I'm torn by your comment. In one sense I quit using Gawker all together when they applied their new redesign (because it broke if obscene amounts of javascript wasn't enabled). So it's not like a bad design hasn't made me quit a site...
However they changed a white bar to a black bar. WTF people. Based on a lot of reactions a sane man would assume that they murdered your cat in front of your children. Breathe.
...where it used to be one. And now you have to navigate a menu to do it.
K.I.S.S.
Among the changes, Google announced that it's new motto is "Be evil". The black bar marks its new corporative mentality, that involves new goals such as using it's privileged position to take over the world and kicking puppies.
The good, the evil and the vacuum tubes.
I quit using their sites altogether as well, for exactly the same reasons as you did. I was merely trying to comment on the fact that I think you captured a bit of both sides of the issue here. On one hand, developers are trying to force change in the name of "process improvement." On the other hand, people want things to stay the same, even if it leaves them behind. In many cases, people are taken aback when they are TOLD that the new product is better when that improvement isn't quite apparent.
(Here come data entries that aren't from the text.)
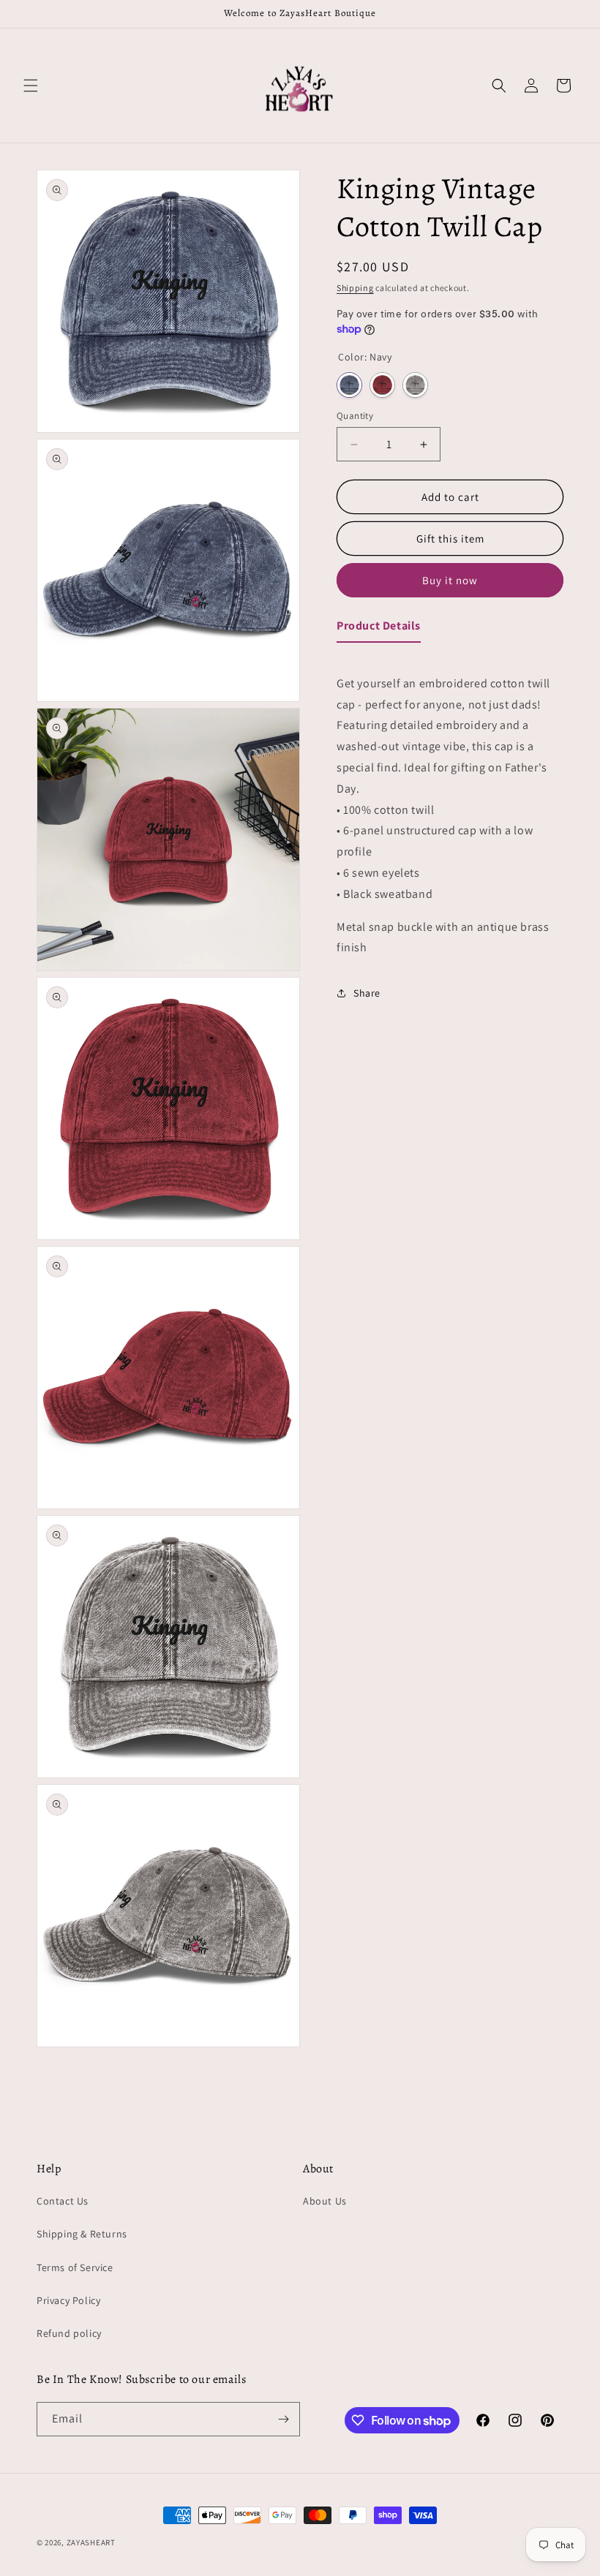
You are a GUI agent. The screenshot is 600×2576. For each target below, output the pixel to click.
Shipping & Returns (82, 2233)
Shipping (355, 287)
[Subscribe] (283, 2419)
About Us (325, 2200)
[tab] (379, 629)
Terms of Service (75, 2267)
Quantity (355, 415)
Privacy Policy (68, 2300)
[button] (31, 85)
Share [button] (366, 993)
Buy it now (450, 580)
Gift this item (450, 538)
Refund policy (69, 2333)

As a developer, you have to weigh the value of improvement with the disruption that you are causing.
In Gawker's case, they majorly screwed the pooch. They massively broke their site while adopting the condescending "we know better than you, so deal with it" tone of voice, which caused many of their previously loyal readers to leave. You at least realize the fact that users are afraid of change and that some (including myself) are very resistant to that change. That puts you WAY ahead of the curve compared to the Gawker team.
Searches for what I want it to search for instead of what it thinks I wanted to search for. Google is always wrong on this one and has been getter worse and worse since they implemented it.
Yeah, pretty much every time I use Google now I start wondering whether there's a better search engine out there because every update makes it less useful. Why should I have to tell the search engine to actually search for what I specifically asked it to search for and not try to guess what I really wanted to search for?
It's particularly problematic for technical searches which often have acronyms which are close to real words and Google 'corrects' them for me.
If you have a vision issue (or just a crappy monitor) it becomes about 10 times harder to read. What advantage does it provide beyond eye candy?
I find this hilarious. When I noticed the change, I said "Huh, it's black now." and my life continued on as normal.
For me there isn't enough contrast. Gray text on black doesn't stand out.
I wouldn't have had an issue with it if it was configurable, but it isn't.
crazy dynamite monkey
I don't like the direction. People flocked to Google because it was minimalist and worked. They expanded their market, but kept their face mostly the same-- minimalist. Now they're going Google+ and open the way for someone to be "Just like Google was before they bloated their landing page".
There was always a menu at the top. Now it's a different color, and has a new item. Not a big deal.
Google.com used to look nice and clean and sleek, now they've continued their uglifying+overcomplicating streak by making the top of the page a different color for no apparent reason (except to draw attention away from what I actually go to the site for, the search box). Another example of the need Google seems to have to be seen to be doing something regardless of whether it is actually an improvement.
... check out what this techy news blog did to their story pages.